- _EXCERPT TO READ_
506 F.2d 1242
FIDELITY BANKERS LIFE INSURANCE COMPANY, Appellant,
Gray WILLIAMS, Trustee in Bankruptcy for O'Neill
Enterprises, Inc., Appellee.
In the Matter of O'NEILL ENTERPRISES, INC., Bankrupt.
United States Court of Appeals, Fourth Circuit.
Argued Oct. 2, 1974.
Decided Nov. 6, 1974.
Edward S. Hirschler, and Miles Cary, Jr., Richmond, Va. (Hirschler & Fleischer, Richmond, Va., on brief) for appellant.
T. Munford Boyd, Charlottesville, Va. (Paxson, Smith, Boyd, Gilliam & Gouldman, Inc., Charlottesville, Va., on brief) for appellee.
Before HAYNSWORTH, Chief Judge, and RUSSELL, and FIELD, Circuit judges.
HAYNSWORTH, Chief Judge:
In 1966 O'Neill Enterprises mortgaged a building in Virginia to Fidelity Bankers Life Insurance Company, agreeing that on default the mortagee had the right to take possession and collect all rents. That mortgage provision gave Fidelity a security interest in the rents, and O'Neill also signed a supplemental agreement that directly assigned all rents to Fidelity on a default. On January 7, 1972, O'Neill has adjudicated bankrupt, and, later, a trustee book control of its holdings. Without delay, Fidelity petitioned the bankruptcy court to abandon the property, claiming that the mortgage plus three other subordinate mortgages exceeded the building's value. Although Fidelity filed the petition on February 7, the bankruptcy court did not act on it until September 14. During this seven-month period, Fidelity did not petition the court to sequester the rents from the building, but it frequently inquired about the status of its abandonment petition. Shortly after the court finally ordered abandonment, the trustee under Fidelity's deed of trust sold the property in a foreclosure sale. The trustee complied with the state laws concerning publication of the sale, and the purchaser was completely unrelated to Fidelity. The sale, however, produced only slightly more money than Fidelity's unpaid principal balance, even though several appraisers had valued the building at much higher prices.
Fidelity petitioned the bankruptcy court for an accounting and payment of the net rentals accrued between the adjudication of bankruptcy and the foreclosure sale. During that period, the trustee had paid the building's operating expenses, but had accrued a net surplus of $20,482 from the rental income. Fidelity claimed that the proceeds of the foreclosure sale did not cover a $19,956 loss, which consisted of unpaid interest during the bankruptcy administration and the expenses of the sale. The bankruptcy judge, however, denied Fidelity's claim, and the district court affirmed that decision.
Other courts of appeals have disagreed about whether a lien creditor is entitled to the income from property during bankruptcy administration. 4A Collier, Bankruptcy 70.16, at 167-68 (14th ed. 1971). Some courts, notably the Third and Seventh Circuits, hold that a secured creditor may recover the rental income. See, e.g., In re Pittsburgh-Duquesne Development Co., 482 F.2d 243, 246 (3d Cir. 1973); Central Hanover Bank & Trust Co. v. Philadelphia & Reading Coal & Iron Co., 99 F.2d 642 (3d Cir. 1938); In re Wakey, 50 F.2d 869 (7th Cir. 1921). Those courts view the issue as a contest between the secured creditors and the unsecured ones for whom the bankruptcy court operates the estate. Since the rental income is additional security for the mortgage loan, the Third and Seventh Circuits equitably shift the income from the unsecured to the secured creditors.

- _RECORD EXTRACTS_
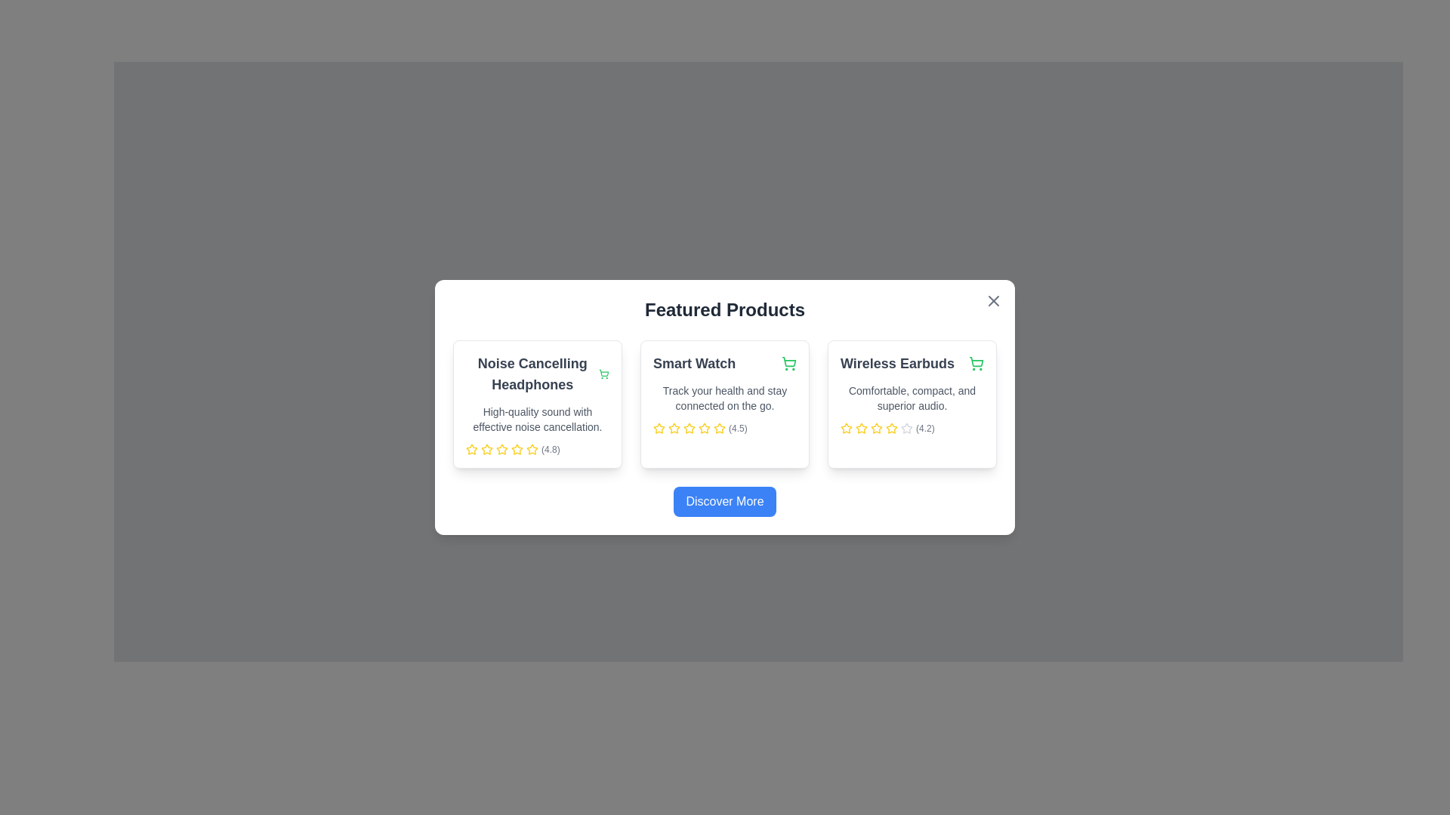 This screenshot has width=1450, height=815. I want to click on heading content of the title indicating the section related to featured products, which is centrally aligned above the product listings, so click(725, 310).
--
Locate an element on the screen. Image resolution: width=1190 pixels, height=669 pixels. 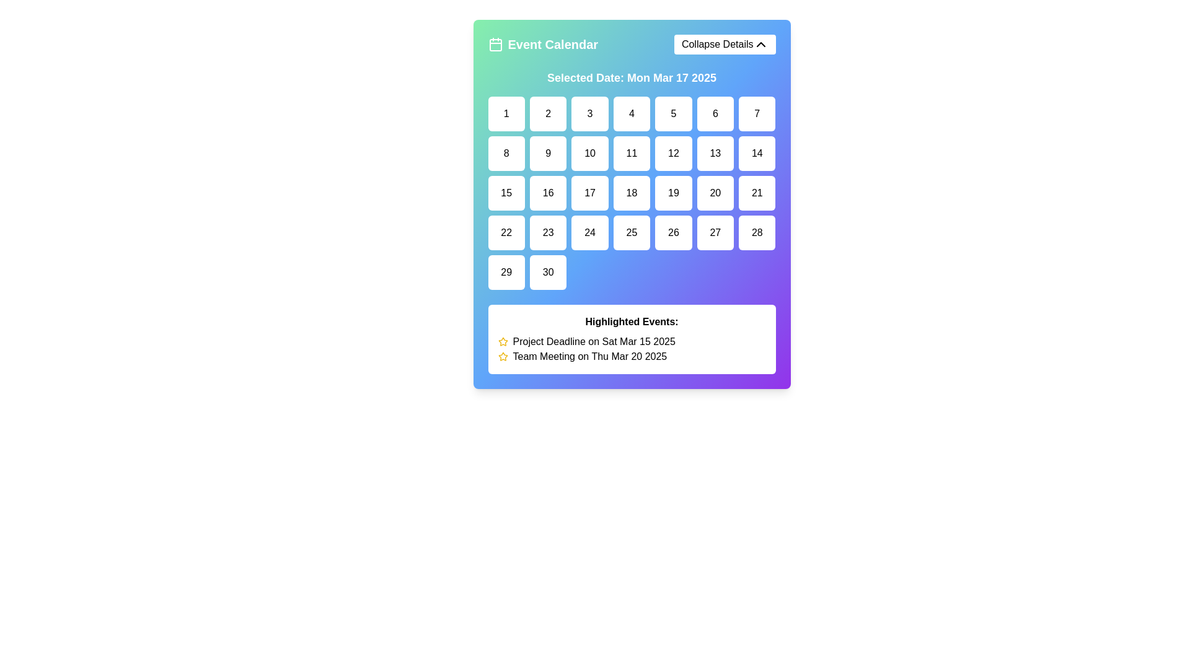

- _EXERCISE OBJECTIVE_
Carry on the court opinion about the bankruptcy rents dispute from the point where it stops. None of the rows are needed for this.

- _ANSWER TO THIS PROBLEM_
Other courts of appeals, including the Eighth and Ninth Circuits, reject this approach. E.G., Tower Grove Bank & Trust Co. v. Weinstein, 119 F.2d 120 (8th Cir. 1941); In re Hotel Saint James Co., 65 F.2d 82 (9th Cir. 1933); see In re Humeston, 83 F.2d 187 (2d Cir. 1936). Those authorities have found that the mortgagee has no right to the rents because, under the mortgage terms, state courts require the mortgagee to take possession in order to fix his right to the rents. A mortgagee, however, cannot take possession and collect rents once the bankruptcy court has assumed control of the property. Accordingly, those courts substitute other actions to secure rights in the rental income for the contractual entry of possession and collection of rents. If the mortgagee has petitioned the bankruptcy court for a sequestration order, obtained the appointment of a receiver to collect the rents, or secured the court's consent foreclose, the Eighth and Ninth Circuits allow him to recover the rental income during the bankruptcy administration. See. e.g., Pollack v. Sampsell, 174 F.2d 415 (9th Cir. 1949); Mortgage Loan Co. v. Livingston, 45 F.2d 28 (8th Cir. 1930); 4A Collier, supra 70.16, at 161-63.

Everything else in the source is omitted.